Козлы сели на травку. Прям как собаки, на задницу. Один оказался повыше и посолидней, с бородой, которая спускалась едва ли не до земли. Второй — пониже, но рога его поблескивали металлом.

Или казалось?

Главное, что оба слушали крайне внимательно.

— Началось всё с сообщения об аварии. Обычная. Водитель не справился с управлением, вылетел с трассы, столкнулся с грузовиком. Погиб. В целом происшествие банальное донельзя, но как только данные попали в систему, сработало предупреждение…

— Следят! — сказал Пётр Савельич важно и толкнул соседку. — Прям как ты за птичками!

Тётка Марфа фыркнула.

— Наблюдаем. Точнее система отслеживает некоторые имена. Исключительно, чтобы мы смогли среагировать, если у кого-то из подопечных случится проблема. Само собой, я выдвинулся на место. Протокол требовал провести собственное расследование. Тем паче… скажем так, есть люди действительно незаменимые. И ваш дед был из их числа. Его гибель практически застопорила исследования, хотя незадолго до случившегося он упоминал о прорыве, о том, что ему почти удалось понять принцип формирования перехода. Естественно, мы сразу заподозрили, что смерть эта не случайна. Допросили водителя грузовика. С помощью артефакта. Да и ваша бабушка, узнав о случившемся, прибыла так быстро, как смогла. Однако водитель был не виновен. Он давно работал в компании, обычный среднестатистический человек. И компания такая же. Стройку вела. И вот уже месяц водитель следовал одним и тем же маршрутом, от котлована до места сброса песка…

Фёдор Фёдорович замолчал. И стало слышно, как стрекочут кузнечики.

— Само собой, наши люди отправились на квартиру к вашему деду. Изъяли все записи. Все источники информации. Это также стандартная процедура.

— У них там столько стандартных процедур, — проворчал Пётр Савельич. — Что они и до ветру по уложению ходят…

— А характер ваш пенсия не улучшила.
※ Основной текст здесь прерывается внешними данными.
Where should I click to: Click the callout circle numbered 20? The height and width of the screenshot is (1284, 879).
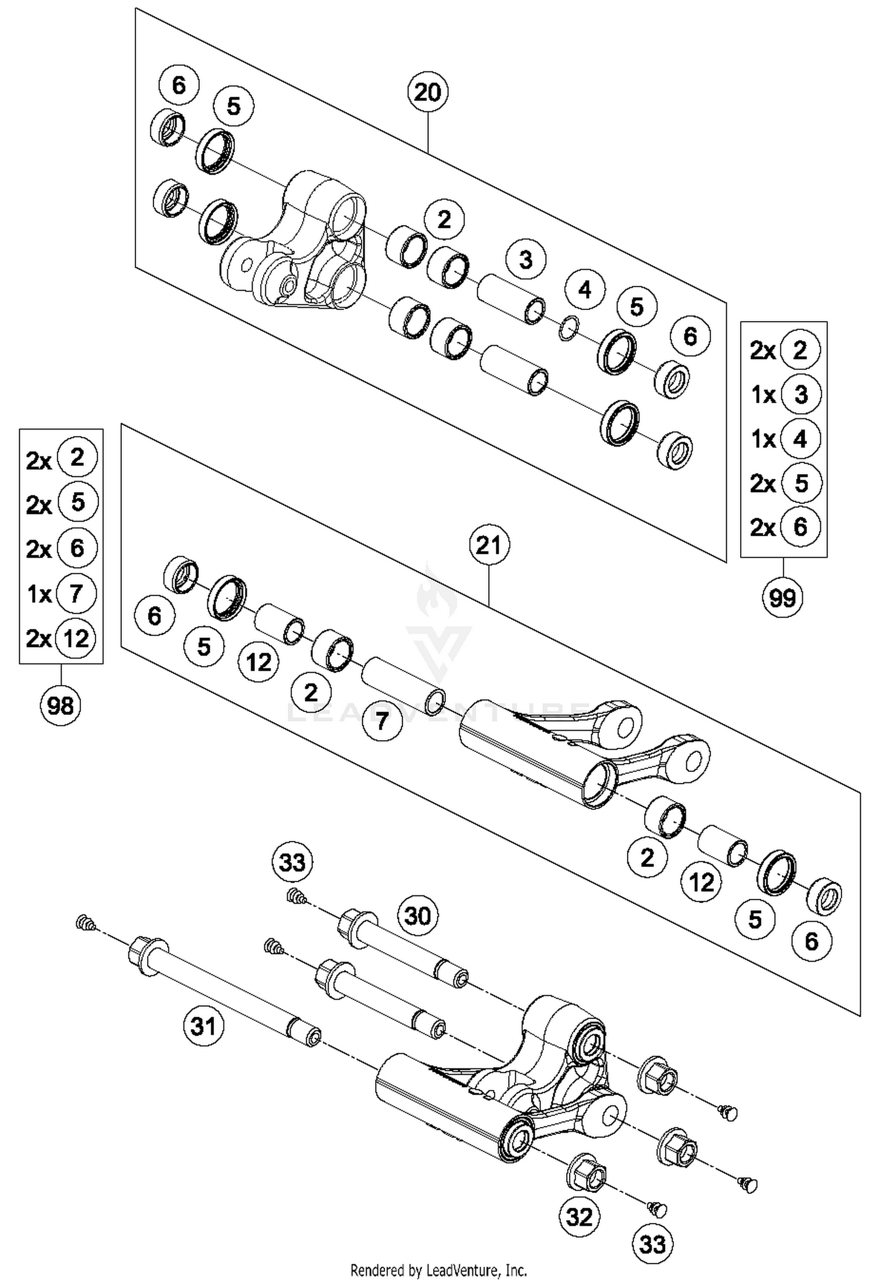click(x=427, y=93)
Вы определённо преувеличиваете проблему. Впрочем, это вопрос открытый. Касаемо же дела, именно тогда и поступило сообщение, что незадолго до смерти ваш дед забрал Прототип. Но в машине его не нашлось. И в квартире. И в целом…

— Не нашлось, — тихо произнёс Лёшка.

Странно так.

Живёшь себе, живёшь. В школе вон учишься. В университете. Работаешь опять же. А оно вон, оказывается, как было.
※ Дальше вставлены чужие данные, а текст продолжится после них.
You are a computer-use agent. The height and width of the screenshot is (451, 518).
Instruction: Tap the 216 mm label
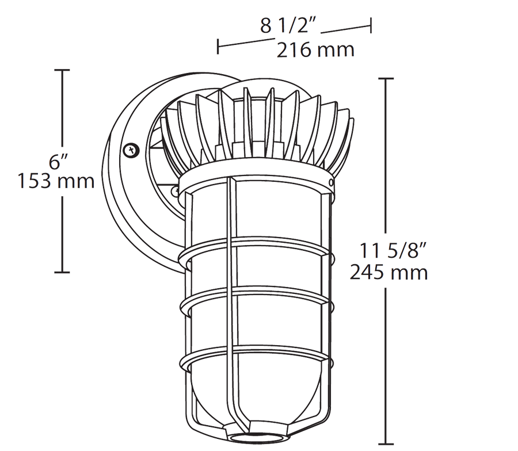(315, 50)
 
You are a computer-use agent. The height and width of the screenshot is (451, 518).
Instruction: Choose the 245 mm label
(389, 271)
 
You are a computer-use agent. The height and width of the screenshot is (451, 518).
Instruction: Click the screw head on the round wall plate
(132, 150)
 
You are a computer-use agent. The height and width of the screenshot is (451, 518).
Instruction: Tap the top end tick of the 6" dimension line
(62, 70)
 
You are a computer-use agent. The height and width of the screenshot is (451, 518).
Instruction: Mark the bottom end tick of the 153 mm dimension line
(62, 272)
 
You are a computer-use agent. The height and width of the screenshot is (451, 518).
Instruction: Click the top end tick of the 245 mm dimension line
(385, 78)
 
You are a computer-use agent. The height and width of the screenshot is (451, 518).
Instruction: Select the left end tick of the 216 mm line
(218, 46)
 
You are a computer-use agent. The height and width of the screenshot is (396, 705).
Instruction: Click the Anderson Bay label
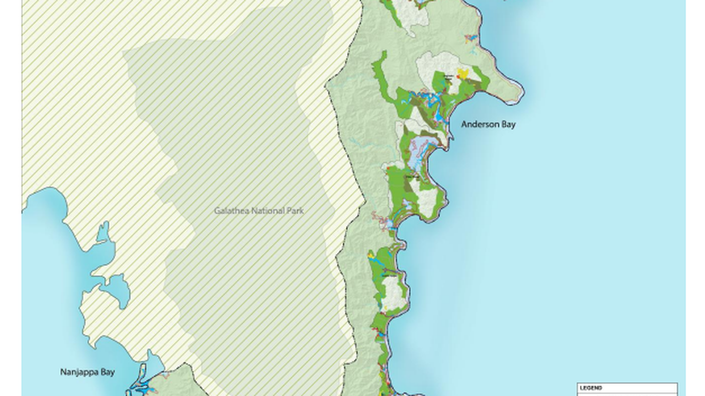(488, 124)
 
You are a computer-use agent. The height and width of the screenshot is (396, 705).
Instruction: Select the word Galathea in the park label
(231, 210)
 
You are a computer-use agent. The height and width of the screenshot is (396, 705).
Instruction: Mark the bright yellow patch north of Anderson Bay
(463, 73)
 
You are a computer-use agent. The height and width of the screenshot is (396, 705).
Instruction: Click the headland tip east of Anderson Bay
(519, 96)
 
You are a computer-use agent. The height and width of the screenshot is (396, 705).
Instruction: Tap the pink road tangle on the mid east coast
(381, 222)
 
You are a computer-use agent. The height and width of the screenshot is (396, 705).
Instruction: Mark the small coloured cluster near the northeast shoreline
(470, 39)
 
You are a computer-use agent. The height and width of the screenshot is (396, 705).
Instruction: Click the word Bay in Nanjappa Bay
(107, 372)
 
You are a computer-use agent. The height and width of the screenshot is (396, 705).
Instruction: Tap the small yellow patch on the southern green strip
(371, 255)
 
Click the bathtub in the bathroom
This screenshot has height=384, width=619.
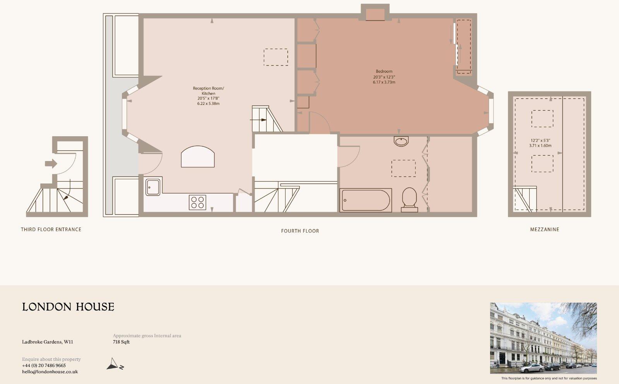366,200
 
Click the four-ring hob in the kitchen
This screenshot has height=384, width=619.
197,202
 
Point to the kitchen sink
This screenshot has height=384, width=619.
153,187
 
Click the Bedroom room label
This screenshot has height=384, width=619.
384,71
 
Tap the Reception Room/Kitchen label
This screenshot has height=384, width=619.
208,91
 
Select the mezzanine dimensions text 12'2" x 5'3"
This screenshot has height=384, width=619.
540,141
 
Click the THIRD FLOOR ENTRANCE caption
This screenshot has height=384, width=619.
51,230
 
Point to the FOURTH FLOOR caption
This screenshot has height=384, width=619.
300,231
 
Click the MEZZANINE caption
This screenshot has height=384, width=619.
544,230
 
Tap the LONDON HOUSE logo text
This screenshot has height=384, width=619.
68,307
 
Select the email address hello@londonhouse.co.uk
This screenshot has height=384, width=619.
50,372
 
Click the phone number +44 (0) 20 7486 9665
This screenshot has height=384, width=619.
44,365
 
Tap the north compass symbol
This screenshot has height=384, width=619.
115,364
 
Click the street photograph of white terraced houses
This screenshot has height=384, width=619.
543,338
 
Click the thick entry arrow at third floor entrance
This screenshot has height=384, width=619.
51,164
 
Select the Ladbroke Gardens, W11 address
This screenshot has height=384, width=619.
47,342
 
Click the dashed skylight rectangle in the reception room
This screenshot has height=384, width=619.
275,57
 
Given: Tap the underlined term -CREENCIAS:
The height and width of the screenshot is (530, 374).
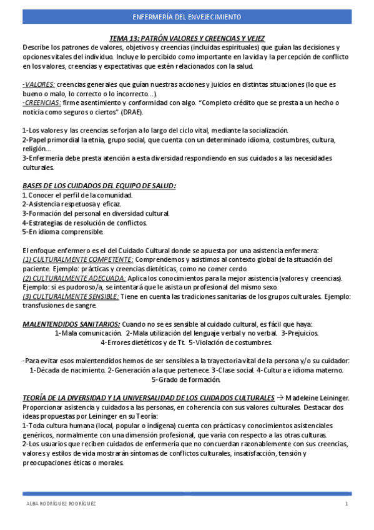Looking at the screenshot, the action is pyautogui.click(x=41, y=102).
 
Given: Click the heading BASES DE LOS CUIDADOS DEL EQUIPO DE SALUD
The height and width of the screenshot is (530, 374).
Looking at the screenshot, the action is pyautogui.click(x=99, y=186).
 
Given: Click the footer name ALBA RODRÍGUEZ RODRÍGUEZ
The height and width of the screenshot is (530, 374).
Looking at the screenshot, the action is pyautogui.click(x=61, y=504).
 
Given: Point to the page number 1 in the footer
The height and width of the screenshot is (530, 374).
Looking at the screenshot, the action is pyautogui.click(x=346, y=504).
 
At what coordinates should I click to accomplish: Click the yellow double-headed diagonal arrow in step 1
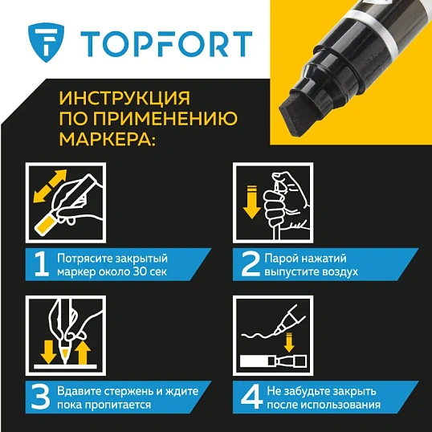click(x=50, y=186)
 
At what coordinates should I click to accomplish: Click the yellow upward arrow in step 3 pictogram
click(x=84, y=350)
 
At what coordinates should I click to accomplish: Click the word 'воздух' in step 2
click(x=340, y=271)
— И вы решили, что это мама?

— Не совсем. При нём нашёлся телефон. Не тот, который выдал наш отдел снабжения. Обычный. Дешевенький такой совсем. А в телефоне сообщение с фотографией. Вашу матушку захватили в заложники. И взамен требовали артефакт.

— И?

— Было указано место встречи. И да, оно находилось в некотором отдалении от города, но как раз на трассе, где случилась авария. Само собой, место оцепили…

— И обнаружили матушку?

— Нет. Обнаружили труп.

— Чей? — Лёха конкретно удивился.

— Некоего Сидоровича Николая Васильевича по кличке Кабан. Сорок три года, двадцать из них провёл за решёткой. Там и должен был находиться, но был отпущен за хорошее поведение. И да, смерть наступила в результате остановки сердца.

Охренеть.

Реально боевик какой-то.

Причём матушка с её любовью к строгим костюмам и порядку в этот боевик категорически не вписывалась.
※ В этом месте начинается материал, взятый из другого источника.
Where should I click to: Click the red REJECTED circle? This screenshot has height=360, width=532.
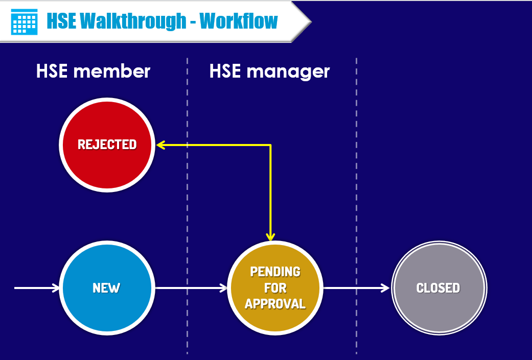(107, 145)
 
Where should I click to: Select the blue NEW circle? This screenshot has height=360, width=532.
(106, 288)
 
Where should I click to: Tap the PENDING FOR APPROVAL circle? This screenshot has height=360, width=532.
(275, 288)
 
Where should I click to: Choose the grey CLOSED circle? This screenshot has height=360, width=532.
(438, 288)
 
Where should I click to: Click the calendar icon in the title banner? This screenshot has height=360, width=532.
(24, 21)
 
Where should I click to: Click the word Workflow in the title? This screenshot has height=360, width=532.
(239, 21)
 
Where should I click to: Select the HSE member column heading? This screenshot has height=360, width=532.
(93, 71)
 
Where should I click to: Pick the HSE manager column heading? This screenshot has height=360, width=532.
(269, 71)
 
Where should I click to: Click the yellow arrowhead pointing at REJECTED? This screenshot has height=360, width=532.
(160, 145)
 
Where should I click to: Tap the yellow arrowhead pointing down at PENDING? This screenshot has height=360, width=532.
(270, 236)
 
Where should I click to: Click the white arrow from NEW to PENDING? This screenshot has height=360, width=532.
(191, 288)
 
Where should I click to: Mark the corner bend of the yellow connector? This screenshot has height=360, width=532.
(270, 146)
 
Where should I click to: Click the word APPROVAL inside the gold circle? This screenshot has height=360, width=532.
(275, 304)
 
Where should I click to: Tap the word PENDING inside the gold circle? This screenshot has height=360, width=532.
(275, 271)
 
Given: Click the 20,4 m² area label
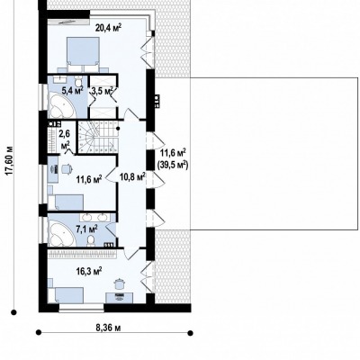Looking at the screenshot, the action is (x=108, y=28).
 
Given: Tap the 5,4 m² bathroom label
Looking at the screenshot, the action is (x=72, y=91).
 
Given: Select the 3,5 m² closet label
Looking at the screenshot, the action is (x=103, y=91).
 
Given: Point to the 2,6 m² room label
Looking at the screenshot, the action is (x=66, y=140).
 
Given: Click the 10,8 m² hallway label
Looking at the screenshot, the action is (x=132, y=177).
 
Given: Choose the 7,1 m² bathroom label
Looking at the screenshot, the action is (x=86, y=230).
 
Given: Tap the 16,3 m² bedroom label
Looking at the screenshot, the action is (x=89, y=272).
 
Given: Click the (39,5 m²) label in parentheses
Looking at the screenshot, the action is (x=173, y=165).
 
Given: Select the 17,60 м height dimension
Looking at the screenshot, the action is (x=10, y=160).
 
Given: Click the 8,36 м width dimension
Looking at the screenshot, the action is (x=108, y=328).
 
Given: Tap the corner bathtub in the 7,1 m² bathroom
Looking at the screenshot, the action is (x=61, y=233).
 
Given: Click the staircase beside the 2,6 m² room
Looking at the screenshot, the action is (x=98, y=137).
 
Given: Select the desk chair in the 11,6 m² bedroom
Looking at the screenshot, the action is (x=67, y=169).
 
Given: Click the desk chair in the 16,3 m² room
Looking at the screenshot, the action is (x=119, y=284).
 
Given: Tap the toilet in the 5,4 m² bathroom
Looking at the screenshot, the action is (x=78, y=81).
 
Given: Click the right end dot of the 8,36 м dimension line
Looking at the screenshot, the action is (x=190, y=333).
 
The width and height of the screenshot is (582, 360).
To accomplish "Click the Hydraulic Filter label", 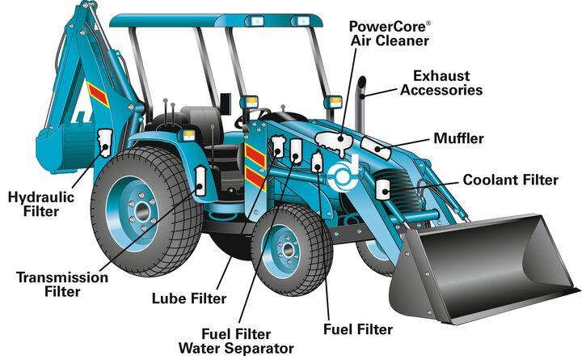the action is (41, 204).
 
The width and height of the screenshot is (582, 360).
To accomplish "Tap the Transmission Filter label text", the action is (62, 284).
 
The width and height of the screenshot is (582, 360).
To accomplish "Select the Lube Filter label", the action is (189, 299).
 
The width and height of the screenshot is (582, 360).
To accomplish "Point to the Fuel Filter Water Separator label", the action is (236, 341).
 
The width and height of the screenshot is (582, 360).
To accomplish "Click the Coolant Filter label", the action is (510, 180).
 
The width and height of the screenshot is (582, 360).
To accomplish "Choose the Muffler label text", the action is (459, 138).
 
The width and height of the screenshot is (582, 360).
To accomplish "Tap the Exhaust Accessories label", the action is (441, 83).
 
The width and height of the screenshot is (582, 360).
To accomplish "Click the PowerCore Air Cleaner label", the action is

— Клятва, — прищурился Пётр Савельич. — Неисполненная? Так?

— Именно. Как раз в этот момент и прибыла ваша бабушка. Что до вашей матушки, то она исчезла. Её не было ни в университете, ни у подруг. Удалось отыскать телефон, который перепродали. По цепочке прошли быстро и выяснили, что телефон этот подобрали на автобусной остановке близ университета. В нём — ничего-то особенного. Чаты, картинки, фотографии. Всё то, что должно было быть в телефоне у юной особы. Зато удалось отыскать сожительницу Кабана, которая и вывела на его приятелей. Честно говоря, мы уже почти не верили, что вашу матушку удастся найти живой, но… с Пелагеей связались. И потребовали передать записи вашего деда. В общем, не буду вдаваться в подробности, всё-таки подписку о неразглашении вы пока не давали…

— Ме, — подтвердил менее бородатый козёл.

— Операция прошла успешно. Вашу матушку освободили. Были задержаны подельники Кабана. И человек, который, как нам казалось, ими руководил.

— Казалось?

— Он умер через час после задержания. Но… как бы сказать… Кабан и его люди — уголовники. Это немного иная сфера человеческого существования. Да, они вполне способны на кражу, ограбление или вот похищение, но цели у них иные. Попроще. Скажем, потребуй они денег, это было бы понятно. Но артефакт? Сложные математические расчёты, в которых мы сами до сих пор пытаемся разобраться? Нет, это вот…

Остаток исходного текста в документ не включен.